Re: [PATCH 2/7] mm: shrinker: Add a .to_text() method for shrinkers

Qi Zheng <zhengqi.arch@xxxxxxxxxxxxx> · Thu, 30 Nov 2023 11:42:45 +0800

On 2023/11/30 11:21, Kent Overstreet wrote:
On Thu, Nov 30, 2023 at 11:09:42AM +0800, Qi Zheng wrote:

On 2023/11/30 07:11, Kent Overstreet wrote:
On Wed, Nov 29, 2023 at 10:14:54AM +0100, Michal Hocko wrote:
On Tue 28-11-23 16:34:35, Roman Gushchin wrote:
On Tue, Nov 28, 2023 at 02:23:36PM +0800, Qi Zheng wrote:
[...]
Now I think adding this method might not be a good idea. If we allow
shrinkers to report thier own private information, OOM logs may become
cluttered. Most people only care about some general information when
troubleshooting OOM problem, but not the private information of a
shrinker.

I agree with that.

It seems that the feature is mostly useful for kernel developers and it's easily
achievable by attaching a bpf program to the oom handler. If it requires a bit
of work on the bpf side, we can do that instead, but probably not.

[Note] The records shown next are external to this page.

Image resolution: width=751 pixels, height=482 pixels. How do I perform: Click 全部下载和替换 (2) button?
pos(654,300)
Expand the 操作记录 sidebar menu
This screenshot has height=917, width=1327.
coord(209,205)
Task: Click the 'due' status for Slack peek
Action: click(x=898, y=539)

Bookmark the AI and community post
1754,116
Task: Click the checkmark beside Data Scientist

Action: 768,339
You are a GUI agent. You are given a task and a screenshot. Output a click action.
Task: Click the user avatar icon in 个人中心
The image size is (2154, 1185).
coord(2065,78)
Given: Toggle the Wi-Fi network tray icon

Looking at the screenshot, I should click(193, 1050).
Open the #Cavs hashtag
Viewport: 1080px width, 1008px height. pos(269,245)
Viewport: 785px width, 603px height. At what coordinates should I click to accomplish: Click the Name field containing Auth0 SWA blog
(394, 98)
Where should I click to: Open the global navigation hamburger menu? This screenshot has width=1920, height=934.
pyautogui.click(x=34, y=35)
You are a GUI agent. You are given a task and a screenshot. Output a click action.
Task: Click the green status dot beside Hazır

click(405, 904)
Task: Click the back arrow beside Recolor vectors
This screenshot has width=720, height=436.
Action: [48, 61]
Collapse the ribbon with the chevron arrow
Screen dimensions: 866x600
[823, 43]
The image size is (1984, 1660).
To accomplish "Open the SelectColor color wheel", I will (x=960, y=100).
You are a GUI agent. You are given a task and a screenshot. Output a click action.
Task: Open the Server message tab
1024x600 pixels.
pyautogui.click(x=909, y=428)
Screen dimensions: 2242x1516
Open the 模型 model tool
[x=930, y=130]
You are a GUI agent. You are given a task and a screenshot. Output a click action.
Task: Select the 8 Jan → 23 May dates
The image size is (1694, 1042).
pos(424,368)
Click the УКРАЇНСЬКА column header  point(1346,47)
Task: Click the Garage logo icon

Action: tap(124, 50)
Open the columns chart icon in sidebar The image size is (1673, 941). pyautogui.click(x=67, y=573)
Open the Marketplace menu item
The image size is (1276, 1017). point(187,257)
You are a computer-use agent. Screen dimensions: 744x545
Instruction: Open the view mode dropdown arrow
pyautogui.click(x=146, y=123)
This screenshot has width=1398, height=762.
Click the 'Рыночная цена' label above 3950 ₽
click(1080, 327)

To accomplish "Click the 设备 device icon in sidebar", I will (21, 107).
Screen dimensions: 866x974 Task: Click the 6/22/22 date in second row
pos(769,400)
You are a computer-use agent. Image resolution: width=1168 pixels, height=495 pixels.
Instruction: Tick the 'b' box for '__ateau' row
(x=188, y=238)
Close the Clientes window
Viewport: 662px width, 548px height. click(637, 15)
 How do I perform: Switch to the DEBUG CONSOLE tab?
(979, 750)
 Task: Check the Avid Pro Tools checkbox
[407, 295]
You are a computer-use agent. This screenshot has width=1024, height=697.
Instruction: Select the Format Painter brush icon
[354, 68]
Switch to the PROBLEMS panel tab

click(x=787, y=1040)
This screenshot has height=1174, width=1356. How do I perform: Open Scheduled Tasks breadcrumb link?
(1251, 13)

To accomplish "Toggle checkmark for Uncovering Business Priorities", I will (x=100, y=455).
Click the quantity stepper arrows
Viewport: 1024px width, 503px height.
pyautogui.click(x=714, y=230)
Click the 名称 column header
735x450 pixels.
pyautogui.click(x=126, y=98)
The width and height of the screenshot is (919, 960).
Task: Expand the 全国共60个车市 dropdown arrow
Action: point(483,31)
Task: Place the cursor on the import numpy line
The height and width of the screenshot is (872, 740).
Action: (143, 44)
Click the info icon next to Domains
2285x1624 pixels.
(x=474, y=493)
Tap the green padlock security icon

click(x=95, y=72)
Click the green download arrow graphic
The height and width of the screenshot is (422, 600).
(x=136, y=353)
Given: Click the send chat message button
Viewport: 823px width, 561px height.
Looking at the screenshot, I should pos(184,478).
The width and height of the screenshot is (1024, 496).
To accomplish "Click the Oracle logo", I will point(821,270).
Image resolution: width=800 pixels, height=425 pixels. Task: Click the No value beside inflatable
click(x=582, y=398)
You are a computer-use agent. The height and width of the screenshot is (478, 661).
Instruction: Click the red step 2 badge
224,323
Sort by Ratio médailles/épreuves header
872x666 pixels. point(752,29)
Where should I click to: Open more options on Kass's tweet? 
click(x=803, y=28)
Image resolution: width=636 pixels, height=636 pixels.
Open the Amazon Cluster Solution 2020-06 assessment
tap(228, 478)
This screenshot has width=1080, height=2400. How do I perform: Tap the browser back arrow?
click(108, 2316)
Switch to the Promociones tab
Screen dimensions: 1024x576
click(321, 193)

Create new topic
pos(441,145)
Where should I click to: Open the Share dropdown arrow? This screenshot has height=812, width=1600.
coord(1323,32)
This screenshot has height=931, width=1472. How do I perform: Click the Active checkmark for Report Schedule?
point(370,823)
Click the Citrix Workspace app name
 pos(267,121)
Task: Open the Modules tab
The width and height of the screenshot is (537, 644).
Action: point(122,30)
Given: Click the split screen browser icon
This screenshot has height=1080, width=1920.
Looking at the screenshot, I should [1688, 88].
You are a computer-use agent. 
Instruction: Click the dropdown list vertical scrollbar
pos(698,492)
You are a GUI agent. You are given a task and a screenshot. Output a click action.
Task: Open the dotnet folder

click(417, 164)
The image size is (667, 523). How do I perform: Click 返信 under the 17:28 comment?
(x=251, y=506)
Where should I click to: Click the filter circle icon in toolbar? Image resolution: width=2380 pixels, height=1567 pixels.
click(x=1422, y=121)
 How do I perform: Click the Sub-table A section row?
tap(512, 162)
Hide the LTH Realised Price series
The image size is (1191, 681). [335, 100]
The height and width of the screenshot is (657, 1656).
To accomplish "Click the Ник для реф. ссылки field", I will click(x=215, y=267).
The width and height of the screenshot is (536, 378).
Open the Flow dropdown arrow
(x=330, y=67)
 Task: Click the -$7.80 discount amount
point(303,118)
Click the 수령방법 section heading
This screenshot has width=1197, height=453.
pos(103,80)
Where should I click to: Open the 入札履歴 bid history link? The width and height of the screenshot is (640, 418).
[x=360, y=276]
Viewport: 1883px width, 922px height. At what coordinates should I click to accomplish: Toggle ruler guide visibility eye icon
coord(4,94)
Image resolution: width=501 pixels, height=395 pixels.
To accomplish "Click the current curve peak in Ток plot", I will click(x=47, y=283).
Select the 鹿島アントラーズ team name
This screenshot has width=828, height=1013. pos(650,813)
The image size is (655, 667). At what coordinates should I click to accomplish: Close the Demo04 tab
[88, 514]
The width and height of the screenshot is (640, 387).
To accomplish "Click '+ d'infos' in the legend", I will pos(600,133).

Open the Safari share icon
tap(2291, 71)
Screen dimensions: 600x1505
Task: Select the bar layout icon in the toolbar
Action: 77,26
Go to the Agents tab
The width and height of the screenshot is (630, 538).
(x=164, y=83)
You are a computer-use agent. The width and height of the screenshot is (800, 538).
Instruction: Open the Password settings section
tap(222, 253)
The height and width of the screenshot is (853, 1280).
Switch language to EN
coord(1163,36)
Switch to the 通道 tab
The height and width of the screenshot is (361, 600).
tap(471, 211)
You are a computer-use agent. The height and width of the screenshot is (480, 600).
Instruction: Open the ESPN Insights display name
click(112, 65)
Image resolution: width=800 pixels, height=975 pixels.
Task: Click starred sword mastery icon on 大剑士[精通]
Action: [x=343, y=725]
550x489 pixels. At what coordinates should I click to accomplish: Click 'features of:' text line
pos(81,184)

And this
solution can potentially provide way more information in a more flexible way.

So I'm not convinced it's a good idea to make the generic oom handling code
more complicated and fragile for everybody, as well as making oom reports differ
more between kernel versions and configurations.

Completely agreed! From my many years of experience of oom reports
analysing from production systems I would conclude the following categories
	- clear runaways (and/or memory leaks)
		- userspace consumers - either shmem or anonymous memory
		  predominantly consumes the memory, swap is either depleted
		  or not configured.
		  OOM report is usually useful to pinpoint those as we
		  have required counters available
		- kernel memory consumers - if we are lucky they are
		  using slab allocator and unreclaimable slab is a huge
		  part of the memory consumption. If this is a page
		  allocator user the oom repport only helps to deduce
		  the fact by looking at how much user + slab + page
		  table etc. form. But identifying the root cause is
		  close to impossible without something like page_owner
		  or a crash dump.
	- misbehaving memory reclaim
		- minority of issues and the oom report is usually
		  insufficient to drill down to the root cause. If the
		  problem is reproducible then collecting vmstat data
		  can give a much better clue.
		- high number of slab reclaimable objects or free swap
		  are good indicators. Shrinkers data could be
		  potentially helpful in the slab case but I really have
		  hard time to remember any such situation.
On non-production systems the situation is quite different. I can see
how it could be very beneficial to add a very specific debugging data
for subsystem/shrinker which is developed and could cause the OOM. For
that purpose the proposed scheme is rather inflexible AFAICS.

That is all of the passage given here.